● Exercise aim:
Output exactly, please, the lines of the records below from the one containing "Nuestra Empresa (102, 2234)" through the final line.

____

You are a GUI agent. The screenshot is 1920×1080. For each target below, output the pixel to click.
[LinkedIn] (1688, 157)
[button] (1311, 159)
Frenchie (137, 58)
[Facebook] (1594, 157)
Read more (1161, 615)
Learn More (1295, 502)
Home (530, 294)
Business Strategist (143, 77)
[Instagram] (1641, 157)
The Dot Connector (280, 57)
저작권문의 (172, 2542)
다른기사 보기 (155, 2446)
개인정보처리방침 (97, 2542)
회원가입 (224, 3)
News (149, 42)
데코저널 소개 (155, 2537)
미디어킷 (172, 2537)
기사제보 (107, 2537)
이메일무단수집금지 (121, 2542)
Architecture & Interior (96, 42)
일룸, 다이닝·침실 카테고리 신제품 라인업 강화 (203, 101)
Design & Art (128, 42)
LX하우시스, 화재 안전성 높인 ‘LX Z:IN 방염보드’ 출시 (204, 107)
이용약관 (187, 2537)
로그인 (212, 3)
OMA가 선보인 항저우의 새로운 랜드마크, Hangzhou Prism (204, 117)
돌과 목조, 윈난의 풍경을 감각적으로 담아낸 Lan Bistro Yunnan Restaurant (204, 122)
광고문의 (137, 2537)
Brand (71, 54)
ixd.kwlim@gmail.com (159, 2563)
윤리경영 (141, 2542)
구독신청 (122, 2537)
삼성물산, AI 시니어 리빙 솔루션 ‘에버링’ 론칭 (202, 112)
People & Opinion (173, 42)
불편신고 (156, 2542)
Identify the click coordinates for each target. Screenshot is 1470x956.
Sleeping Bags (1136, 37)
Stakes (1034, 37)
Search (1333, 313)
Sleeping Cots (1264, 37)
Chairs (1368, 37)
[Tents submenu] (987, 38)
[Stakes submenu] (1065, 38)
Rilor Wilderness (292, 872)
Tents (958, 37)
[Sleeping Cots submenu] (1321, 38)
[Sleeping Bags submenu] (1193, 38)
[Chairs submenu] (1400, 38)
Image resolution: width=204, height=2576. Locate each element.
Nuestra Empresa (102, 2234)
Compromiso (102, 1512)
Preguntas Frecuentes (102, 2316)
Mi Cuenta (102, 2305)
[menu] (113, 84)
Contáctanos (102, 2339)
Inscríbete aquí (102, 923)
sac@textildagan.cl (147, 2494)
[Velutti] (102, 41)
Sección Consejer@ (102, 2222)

____

● Answer for the task:
Nuestra Empresa (102, 2234)
Compromiso (102, 1512)
Preguntas Frecuentes (102, 2316)
Mi Cuenta (102, 2305)
[menu] (113, 84)
Contáctanos (102, 2339)
Inscríbete aquí (102, 923)
sac@textildagan.cl (147, 2494)
[Velutti] (102, 41)
Sección Consejer@ (102, 2222)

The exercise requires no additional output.